Experts in philanthropy are not so confused, but they are not bowled over, either — at least not yet.
“I come at this from at least a wonderment of what are the advantages the melded or hybrid model brings,” said Mark Rosenman, a professor at the Union Institute and University in Cincinnati and an expert on nonprofit matters. “Though I have no problem with philanthropy and socially responsible business being joined, I do have one with a for-profit enterprise being called philanthropy.”
“I see no clear reasons to begin to develop corporate structures that need to consider themselves more closely aligned with philanthropic purposes,” Mr. Rosenman added.
He said such structures already exist, citing businesses like the Body Shop, which uses its stores and products to inform consumers about human rights and environmental issues and trades with indigenous peoples for supplies and materials.
Mr. Case points to the National Geographic Society, a nonprofit group that is sustained by sales of everything from magazines to toys.
“It has basically become a billion-dollar business set up as a nonprofit,” he said. “It doesn’t have to focus on collecting money or holding black-tie balls to raise money because its sales are sustaining its mission of educating the world about the world.”

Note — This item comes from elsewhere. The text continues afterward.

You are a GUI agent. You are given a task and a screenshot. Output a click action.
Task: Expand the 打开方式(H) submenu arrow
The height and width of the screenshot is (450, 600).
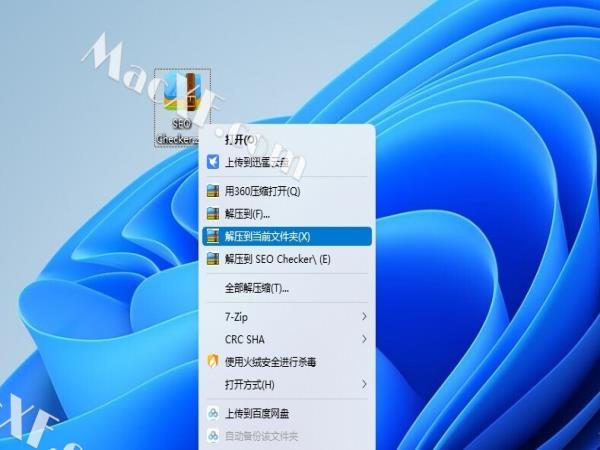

So far, there is little criticism of the hybrid proponents, perhaps because they seem to have little interest in capitalizing on the tax benefits of their philanthropy. Google, for example, will pay taxes should its new fund produce returns, and Mr. Omidyar foregoes about $1 million in tax benefits by mixing his philanthropy with business.
Mr. Turner is a relatively old hand at ground-breaking philanthropy, having stunned the world in 1997 with a $1 billion pledge to the United Nations, the largest single pledge ever at the time. But he shares the philanthropreneurs’ impatience with the lines drawn by legal, regulatory and tax regimes between business and philanthropy.
There’s no way you can invest in polio vaccines and make money,” he said. “But developing solar panels, that has profit potential and it’s good for the environment. Certain areas of making the world better do lend themselves very comfortably to for-profit operations. Why should we be afraid of that?”